Identifying potential headings for Authority work
using III Sierra, MS Excel and OpenRefine
Lynn Whittenberger, Metadata Librarian
Raynor Memorial Library, Marquette University
In order to participate in a newly established Wisconsin NACO funnel project, Marquette University’s
Raynor Library needed to identify author/corporate names currently in the Catalog
(http://libus.csd.mu.edu/) or Institutional Repository (http://epublications.marquette.edu/) that might
be good candidates for creating new Authority records.
Two collections immediately came to mind that would benefit from additional authority control:
Marquette Faculty authors (represented in the Institutional Repository and in our Faculty Publications
Collection), and Milwaukee musicians (represented in the Cujé Collection)
III Sierra: pulling lists & exporting records
Lists of names represented in the catalog were easy to pull. Faculty Publications and Cujé Collection
materials have unique location codes in our catalog, which made it easy to gather the relevant
bibliographic records using the create lists function in III Sierra. From those lists, I exported only the
author and added author fields (MARC fields 100/110 and 700/710). I stripped subfields e and t from the
export, as that made it easier to identify and remove duplicates in Excel and OpenRefine. The author
and added author fields were exported as a | (pipe) delimited file. Sierra offers the option of specifying
delimiters for repeated fields, and I used the same delimiter for both fields and repeated fields, which
made it easier to convert the resulting file into one long list in Excel.

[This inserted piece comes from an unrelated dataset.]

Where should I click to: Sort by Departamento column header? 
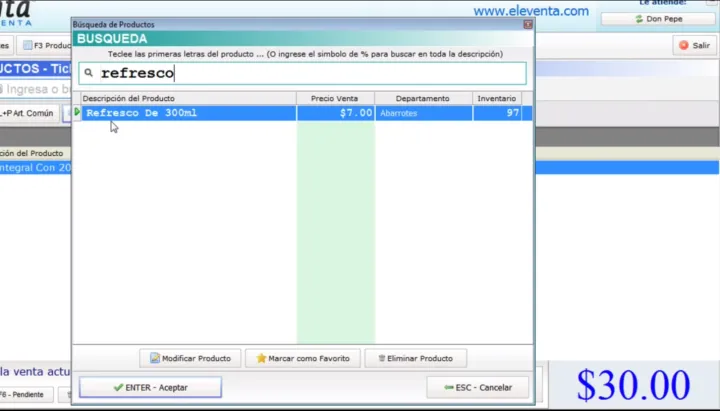(x=422, y=98)
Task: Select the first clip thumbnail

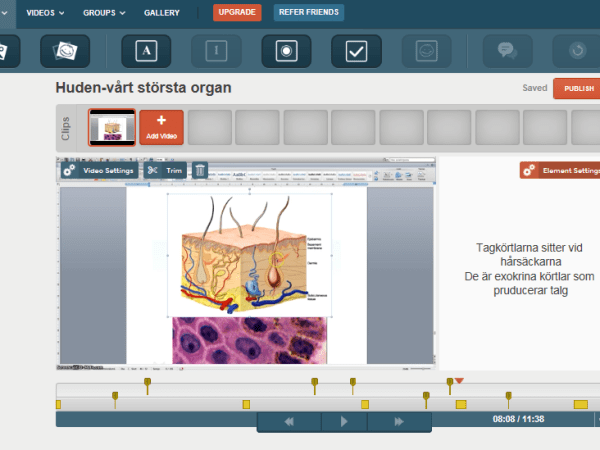Action: [x=112, y=128]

MS Excel: consolidating the catalog data
Once the file exported, I used the Excel wizard to convert the delimited file into an Excel spreadsheet.

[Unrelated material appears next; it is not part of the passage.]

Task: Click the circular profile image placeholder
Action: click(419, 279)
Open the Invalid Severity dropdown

The initial conversion gave me many columns of data. To consolidate the columns of data down to one, I
sorted the last column, used the Excel “remove duplicates” function on that column, then copied the de-
duplicated cells and pasted them onto the bottom of the column to the left. I repeated the process of
sorting and deduplicating, then copying and pasting, moving left on the spreadsheet until I was left with
one column of data. A time consuming process, but not terrible.
Digital Commons data
Our Institutional Repository (IR) is built on the Digital Commons platform and the list of faculty names is
natively exported as an Excel spreadsheet. Here, the author name exports into three columns: last
name, first name, middle name/initial. Using the concatenate function in Excel, I was able to ‘glue’ the
pieces of the author name together into the same format as the data from the catalog (Last Name
(comma space) First Name (space) middle name/initial). To convert the column of built names from a
formula to text, I had to copy the column, and then paste as values into a new column.